The Surgeons will dislike these unpaid Nurses; but, in the long run a firm, discreet woman, who is an efficient Nurse, can get on with any Surgeon who has his sick at heart. The Matron also will not at all like them, at first, but will find that she can rely upon them and that they quietly and effectually help her with the other Nurses: and, if she has her heart in her work, she will end by being just, though, perhaps, always a little extra strict with and jealous of them. The other Nurses will have, at the first, a strong little touch of republicanism towards them, which will gradually wear off, and, with God’s help, a higher and truer moral tone, and a simpler and more useful kind of habits among them will prevail, than would otherwise be the case. As for the patients, with all their faults, trust them—trust the English soldier, and the peasantry from which he springs. What these poor fellows are we know, and need not discuss. They are worth suffering a good deal for; please God in the long run good will be done. If only we can keep clear of the false, pernicious, and derogatory system of puffery and fuss which others, for their own purposes, and from vague, silly good-feeling have wound around this work—a work essentially unpopular the moment we come to details! We have learnt what reality is and what its presence or absence in this business imports. As for the many and great other difficulties of the work, they must be appreciated, they need not be dreaded. The purpose is a good and noble one, and God grant it success! All we have to do is, to do our utmost, and leave the event to Him.

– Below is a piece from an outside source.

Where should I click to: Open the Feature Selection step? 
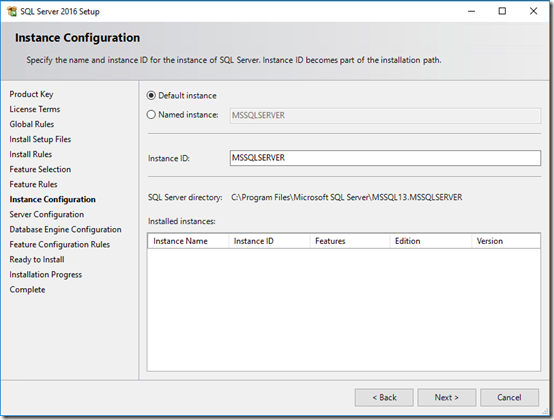coord(40,169)
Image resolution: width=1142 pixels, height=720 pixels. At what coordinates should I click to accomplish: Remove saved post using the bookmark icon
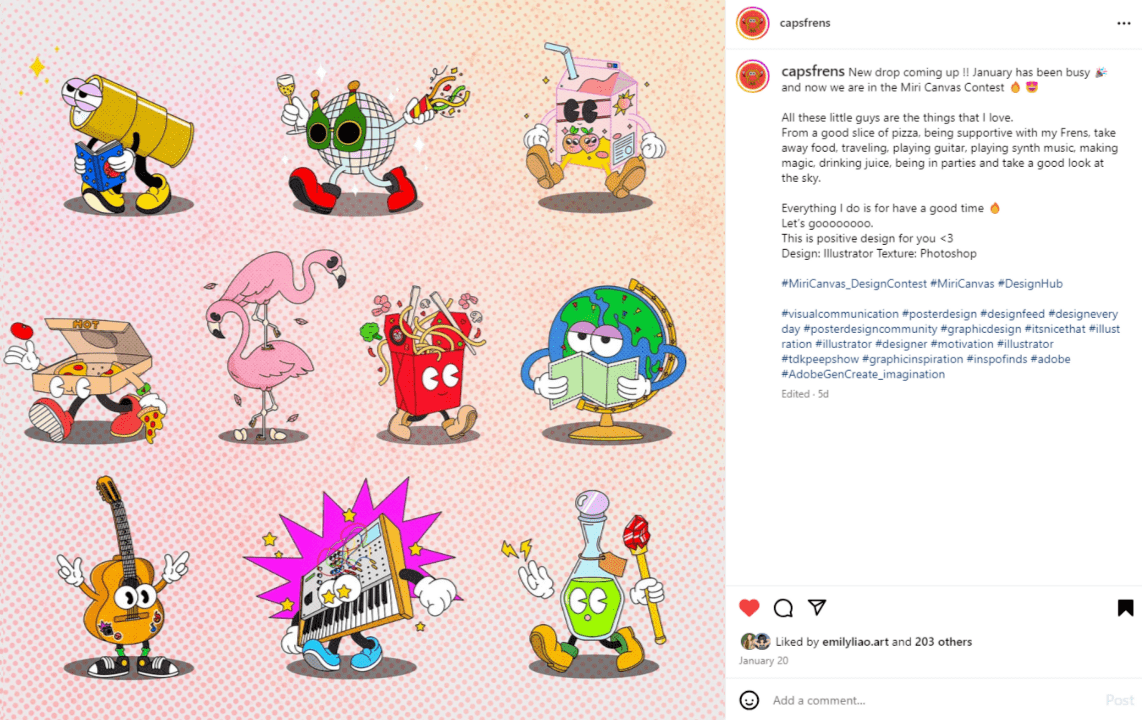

9. Nurses—begin with few at first.
9. As for the Nurses the material must be formed. If a few respectable soldiers’ widows, including, and all the better, non-commissioned officers’ widows, could be found, cæteris paribus, a preference should be given to widows of the Service.
Except in emergencies Nurses should not be taken under thirty, or above forty[11] years of age. These women are Head Nurses. Most of the Civil Hospitals take no Head Nurse after forty.
One caution in engaging Nurses is perhaps not sufficiently attended to. Certificates, without personal inquiry and answers to distinct questions, are not worth the paper on which they are written.
As to engaging any Nurses out of the great Hospitals, for sundry reasons, this should be done as little as may be.
Let us begin, for the sake of God and this His work, with few women. Extension is easy—to occupy too much ground at first would be, I do in my conscience believe, an irretrievable mistake.
No unnecessary Nurses should be suffered in Hospital; and no Nurse in charge of wards should be required to do needlework for the Hospital. There should be no superfluous hands; and the less a Nurse enters another’s ward the better.
In case of suspension of a Nurse for misconduct, temporary assistance must, however, be obtained; and this might be either appointing another Nurse, to do, for the time, such duty in the suspended ward as she could do in addition to her own, or putting in a temporary substitute.